Les parties ont été régulièrement averties du jour de l'audience.

Ont été entendus au cours de l'audience publique :

- le rapport de M. D... ;

- et les conclusions de Mme Lescaut, rapporteur public.

Considérant ce qui suit :

1. M. C..., qui exerce l'activité de transporteur routier à titre individuel sous l'enseigne " Transport C... ", a fait l'objet d'une vérification de comptabilité, à l'issue de laquelle une proposition de rectification lui a été adressée le 22 juillet 2010, les conséquences de ce contrôle à l'impôt sur le revenu du foyer fiscal alors constitué avec Mme B... étant tirées par une seconde proposition de rectification du même jour. Au terme de la procédure, un rappel de taxe sur la valeur ajoutée a été mis à la charge de M. C... au titre de la période du 1er janvier 2007 au 31 décembre 2009, assorti d'intérêts de retard, de la majoration pour manquement délibéré et d'amendes pour factures fictives, et des cotisations supplémentaires d'impôt sur le revenu ont été mises à la charge de M. et Mme C... au titre des années 2007 et 2008, assorties d'intérêts de retard et de la majoration pour manquement délibéré. Par un jugement du 26 mars 2015, le tribunal administratif de Melun a déchargé M. C... des amendes qui lui ont été infligées, mis à la charge de l'État la somme de 1 200 euros sur le fondement de l'article L. 761-1 du code de justice administrative et rejeté le surplus des conclusions des demandes. Par une requête enregistrée le 22 mai 2015, M. C... et Mme B... ont demandé à la Cour d'annuler ce jugement en tant qu'il leur est défavorable et de prononcer la décharge des impositions restant en litige. Par un arrêt du 19 octobre 2016, la Cour a rejeté la requête des contribuables. Par une décision du 15 février 2019, le Conseil d'État a, saisi d'un pourvoi de M. C... et de Mme B..., annulé l'arrêt du 19 octobre 2016 et renvoyé l'affaire à la Cour.

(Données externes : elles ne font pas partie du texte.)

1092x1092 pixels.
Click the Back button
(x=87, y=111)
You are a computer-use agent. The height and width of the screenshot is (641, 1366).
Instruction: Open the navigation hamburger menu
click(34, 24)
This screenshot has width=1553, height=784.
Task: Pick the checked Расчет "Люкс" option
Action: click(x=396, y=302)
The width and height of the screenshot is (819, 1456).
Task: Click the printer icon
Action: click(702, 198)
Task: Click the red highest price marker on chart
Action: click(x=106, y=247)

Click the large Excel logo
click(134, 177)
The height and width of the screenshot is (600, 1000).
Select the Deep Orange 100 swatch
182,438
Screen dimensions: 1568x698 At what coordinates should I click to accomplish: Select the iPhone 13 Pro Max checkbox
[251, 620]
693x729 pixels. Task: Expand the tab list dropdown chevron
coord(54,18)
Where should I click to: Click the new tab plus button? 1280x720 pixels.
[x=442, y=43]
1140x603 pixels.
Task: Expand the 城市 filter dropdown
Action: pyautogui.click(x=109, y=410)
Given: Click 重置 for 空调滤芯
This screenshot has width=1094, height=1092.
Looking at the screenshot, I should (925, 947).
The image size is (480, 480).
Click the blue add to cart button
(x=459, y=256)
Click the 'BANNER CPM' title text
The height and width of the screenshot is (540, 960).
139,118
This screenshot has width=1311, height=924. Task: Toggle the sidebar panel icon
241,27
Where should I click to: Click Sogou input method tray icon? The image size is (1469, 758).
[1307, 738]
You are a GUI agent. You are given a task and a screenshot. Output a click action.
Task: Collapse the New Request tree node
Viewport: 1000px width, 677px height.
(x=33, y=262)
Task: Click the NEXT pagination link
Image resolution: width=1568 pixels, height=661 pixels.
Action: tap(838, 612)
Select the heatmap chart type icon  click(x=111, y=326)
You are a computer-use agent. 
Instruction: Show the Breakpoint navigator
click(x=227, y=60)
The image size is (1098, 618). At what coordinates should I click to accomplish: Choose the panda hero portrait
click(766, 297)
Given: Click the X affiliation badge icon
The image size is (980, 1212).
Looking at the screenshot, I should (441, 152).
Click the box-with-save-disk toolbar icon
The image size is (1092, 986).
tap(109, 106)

Sur la régularité du jugement attaqué :

2. Dans l'intérêt d'une bonne administration de la justice, le juge administratif dispose, sans jamais y être tenu, de la faculté de joindre deux ou plusieurs affaires, y compris lorsqu'elles concernent des contribuables ou des impositions distincts. La jonction est, par elle-même, insusceptible d'avoir un effet sur la régularité de la décision rendue et ne peut, par suite, être contestée en tant que telle devant le juge d'appel. Il en résulte qu'en se bornant à critiquer la jonction opérée par le tribunal administratif de Melun de la requête de M. C... et de Mme B... en matière d'impôt sur le revenu et de la requête de M. C... en matière de taxe sur la valeur ajoutée, le ministre, qui ne fait état d'aucune irrégularité entachant le jugement attaqué qui aurait résulté de la jonction à laquelle les premiers juges ont procédé, n'est pas fondé à en demander l'annulation pour irrégularité.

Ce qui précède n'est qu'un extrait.